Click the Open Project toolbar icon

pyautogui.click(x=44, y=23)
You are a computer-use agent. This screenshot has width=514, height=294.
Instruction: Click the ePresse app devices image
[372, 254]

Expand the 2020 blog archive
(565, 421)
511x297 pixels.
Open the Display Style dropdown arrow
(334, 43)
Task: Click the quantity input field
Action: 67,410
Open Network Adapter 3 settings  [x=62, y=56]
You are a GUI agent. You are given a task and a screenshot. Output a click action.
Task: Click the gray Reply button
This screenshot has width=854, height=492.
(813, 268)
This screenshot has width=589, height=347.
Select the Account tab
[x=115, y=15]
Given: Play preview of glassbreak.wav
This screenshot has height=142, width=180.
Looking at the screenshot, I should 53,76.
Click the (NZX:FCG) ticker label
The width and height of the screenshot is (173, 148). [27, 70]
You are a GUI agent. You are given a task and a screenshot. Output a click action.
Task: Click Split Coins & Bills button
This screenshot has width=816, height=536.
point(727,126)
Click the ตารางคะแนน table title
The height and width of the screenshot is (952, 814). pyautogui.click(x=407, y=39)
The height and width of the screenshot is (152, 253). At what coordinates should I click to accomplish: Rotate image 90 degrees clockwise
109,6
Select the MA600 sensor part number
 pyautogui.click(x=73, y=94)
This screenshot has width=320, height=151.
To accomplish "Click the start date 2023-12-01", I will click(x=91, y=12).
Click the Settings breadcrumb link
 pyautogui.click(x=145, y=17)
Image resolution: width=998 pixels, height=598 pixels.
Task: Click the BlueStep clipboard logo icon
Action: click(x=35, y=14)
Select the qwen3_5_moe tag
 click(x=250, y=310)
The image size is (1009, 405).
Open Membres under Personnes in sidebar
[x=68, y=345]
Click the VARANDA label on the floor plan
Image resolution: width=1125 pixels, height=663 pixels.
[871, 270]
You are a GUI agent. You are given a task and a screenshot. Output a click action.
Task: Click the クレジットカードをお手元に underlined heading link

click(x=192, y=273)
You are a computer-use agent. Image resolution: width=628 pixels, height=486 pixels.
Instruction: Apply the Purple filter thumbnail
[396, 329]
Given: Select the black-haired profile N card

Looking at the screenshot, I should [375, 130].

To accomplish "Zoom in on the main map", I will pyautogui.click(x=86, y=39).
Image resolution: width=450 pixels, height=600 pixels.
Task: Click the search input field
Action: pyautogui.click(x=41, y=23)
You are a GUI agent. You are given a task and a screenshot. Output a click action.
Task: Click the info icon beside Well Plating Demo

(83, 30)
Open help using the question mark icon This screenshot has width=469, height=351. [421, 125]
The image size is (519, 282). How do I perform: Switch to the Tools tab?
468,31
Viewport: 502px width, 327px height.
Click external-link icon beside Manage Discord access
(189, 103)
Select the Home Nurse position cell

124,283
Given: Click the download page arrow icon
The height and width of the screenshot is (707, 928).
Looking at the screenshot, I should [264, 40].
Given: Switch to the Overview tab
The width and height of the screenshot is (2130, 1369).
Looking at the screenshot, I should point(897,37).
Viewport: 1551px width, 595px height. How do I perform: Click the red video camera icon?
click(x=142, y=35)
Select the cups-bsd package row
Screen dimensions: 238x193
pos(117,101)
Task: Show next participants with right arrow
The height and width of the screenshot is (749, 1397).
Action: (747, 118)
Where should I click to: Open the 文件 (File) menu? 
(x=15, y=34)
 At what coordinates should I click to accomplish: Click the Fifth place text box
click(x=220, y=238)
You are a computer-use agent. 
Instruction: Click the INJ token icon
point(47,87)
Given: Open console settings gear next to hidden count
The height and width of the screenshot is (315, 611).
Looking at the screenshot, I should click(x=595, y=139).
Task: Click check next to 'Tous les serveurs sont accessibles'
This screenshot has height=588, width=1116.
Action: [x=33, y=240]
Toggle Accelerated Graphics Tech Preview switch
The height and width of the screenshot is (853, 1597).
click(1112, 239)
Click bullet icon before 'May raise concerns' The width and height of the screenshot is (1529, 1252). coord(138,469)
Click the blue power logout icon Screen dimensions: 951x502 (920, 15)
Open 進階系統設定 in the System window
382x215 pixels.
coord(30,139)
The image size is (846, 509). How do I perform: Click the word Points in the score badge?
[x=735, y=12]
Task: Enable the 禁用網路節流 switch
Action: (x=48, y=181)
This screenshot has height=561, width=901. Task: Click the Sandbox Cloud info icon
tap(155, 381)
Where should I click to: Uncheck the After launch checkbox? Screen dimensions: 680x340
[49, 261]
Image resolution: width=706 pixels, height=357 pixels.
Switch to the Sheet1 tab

TASK DESCRIPTION >> Each record must be repeated exactly as it appears above.

RESPONSE AREA >>
Click the Open Project toolbar icon

pyautogui.click(x=44, y=23)
You are a computer-use agent. This screenshot has width=514, height=294.
Instruction: Click the ePresse app devices image
[372, 254]

Expand the 2020 blog archive
(565, 421)
511x297 pixels.
Open the Display Style dropdown arrow
(334, 43)
Task: Click the quantity input field
Action: 67,410
Open Network Adapter 3 settings  [x=62, y=56]
You are a GUI agent. You are given a task and a screenshot. Output a click action.
Task: Click the gray Reply button
This screenshot has width=854, height=492.
(813, 268)
This screenshot has width=589, height=347.
Select the Account tab
[x=115, y=15]
Given: Play preview of glassbreak.wav
This screenshot has height=142, width=180.
Looking at the screenshot, I should 53,76.
Click the (NZX:FCG) ticker label
The width and height of the screenshot is (173, 148). [27, 70]
You are a GUI agent. You are given a task and a screenshot. Output a click action.
Task: Click Split Coins & Bills button
This screenshot has width=816, height=536.
point(727,126)
Click the ตารางคะแนน table title
The height and width of the screenshot is (952, 814). pyautogui.click(x=407, y=39)
The height and width of the screenshot is (152, 253). At what coordinates should I click to accomplish: Rotate image 90 degrees clockwise
109,6
Select the MA600 sensor part number
 pyautogui.click(x=73, y=94)
This screenshot has width=320, height=151.
To accomplish "Click the start date 2023-12-01", I will click(x=91, y=12).
Click the Settings breadcrumb link
 pyautogui.click(x=145, y=17)
Image resolution: width=998 pixels, height=598 pixels.
Task: Click the BlueStep clipboard logo icon
Action: click(x=35, y=14)
Select the qwen3_5_moe tag
 click(x=250, y=310)
The image size is (1009, 405).
Open Membres under Personnes in sidebar
[x=68, y=345]
Click the VARANDA label on the floor plan
Image resolution: width=1125 pixels, height=663 pixels.
[871, 270]
You are a GUI agent. You are given a task and a screenshot. Output a click action.
Task: Click the クレジットカードをお手元に underlined heading link

click(x=192, y=273)
You are a computer-use agent. Image resolution: width=628 pixels, height=486 pixels.
Instruction: Apply the Purple filter thumbnail
[396, 329]
Given: Select the black-haired profile N card

Looking at the screenshot, I should [375, 130].

To accomplish "Zoom in on the main map", I will pyautogui.click(x=86, y=39).
Image resolution: width=450 pixels, height=600 pixels.
Task: Click the search input field
Action: pyautogui.click(x=41, y=23)
You are a GUI agent. You are given a task and a screenshot. Output a click action.
Task: Click the info icon beside Well Plating Demo

(83, 30)
Open help using the question mark icon This screenshot has width=469, height=351. [421, 125]
The image size is (519, 282). How do I perform: Switch to the Tools tab?
468,31
Viewport: 502px width, 327px height.
Click external-link icon beside Manage Discord access
(189, 103)
Select the Home Nurse position cell

124,283
Given: Click the download page arrow icon
The height and width of the screenshot is (707, 928).
Looking at the screenshot, I should [264, 40].
Given: Switch to the Overview tab
The width and height of the screenshot is (2130, 1369).
Looking at the screenshot, I should point(897,37).
Viewport: 1551px width, 595px height. How do I perform: Click the red video camera icon?
click(x=142, y=35)
Select the cups-bsd package row
Screen dimensions: 238x193
pos(117,101)
Task: Show next participants with right arrow
The height and width of the screenshot is (749, 1397).
Action: (747, 118)
Where should I click to: Open the 文件 (File) menu? 
(x=15, y=34)
 At what coordinates should I click to accomplish: Click the Fifth place text box
click(x=220, y=238)
You are a computer-use agent. 
Instruction: Click the INJ token icon
point(47,87)
Given: Open console settings gear next to hidden count
The height and width of the screenshot is (315, 611).
Looking at the screenshot, I should click(x=595, y=139).
Task: Click check next to 'Tous les serveurs sont accessibles'
This screenshot has height=588, width=1116.
Action: [x=33, y=240]
Toggle Accelerated Graphics Tech Preview switch
The height and width of the screenshot is (853, 1597).
click(1112, 239)
Click bullet icon before 'May raise concerns' The width and height of the screenshot is (1529, 1252). coord(138,469)
Click the blue power logout icon Screen dimensions: 951x502 (920, 15)
Open 進階系統設定 in the System window
382x215 pixels.
coord(30,139)
The image size is (846, 509). How do I perform: Click the word Points in the score badge?
[x=735, y=12]
Task: Enable the 禁用網路節流 switch
Action: (x=48, y=181)
This screenshot has height=561, width=901. Task: Click the Sandbox Cloud info icon
tap(155, 381)
Where should I click to: Uncheck the After launch checkbox? Screen dimensions: 680x340
[49, 261]
Image resolution: width=706 pixels, height=357 pixels.
Switch to the Sheet1 tab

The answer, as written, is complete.